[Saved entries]
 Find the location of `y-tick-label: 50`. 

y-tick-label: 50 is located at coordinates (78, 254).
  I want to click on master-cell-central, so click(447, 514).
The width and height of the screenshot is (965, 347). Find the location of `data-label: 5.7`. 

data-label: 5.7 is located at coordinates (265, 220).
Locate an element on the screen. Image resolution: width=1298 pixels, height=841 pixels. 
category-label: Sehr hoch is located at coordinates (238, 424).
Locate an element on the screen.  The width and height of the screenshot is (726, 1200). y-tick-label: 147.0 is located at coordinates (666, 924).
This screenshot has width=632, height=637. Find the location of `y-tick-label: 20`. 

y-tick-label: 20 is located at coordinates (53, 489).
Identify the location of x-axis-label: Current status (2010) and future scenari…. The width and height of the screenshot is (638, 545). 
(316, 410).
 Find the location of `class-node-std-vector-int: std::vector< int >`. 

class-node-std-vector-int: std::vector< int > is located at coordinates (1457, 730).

- WORK REQUEST
Copy out the records word for word, starting at the line that contains "The width and height of the screenshot is (965, 347)." and ending after the line that contains "y-tick-label: 20 is".

- SOLUTION TO THIS EXERCISE
The width and height of the screenshot is (965, 347). Find the location of `data-label: 5.7`. 

data-label: 5.7 is located at coordinates (265, 220).
Locate an element on the screen. Image resolution: width=1298 pixels, height=841 pixels. 
category-label: Sehr hoch is located at coordinates (238, 424).
Locate an element on the screen.  The width and height of the screenshot is (726, 1200). y-tick-label: 147.0 is located at coordinates (666, 924).
This screenshot has width=632, height=637. Find the location of `y-tick-label: 20`. 

y-tick-label: 20 is located at coordinates (53, 489).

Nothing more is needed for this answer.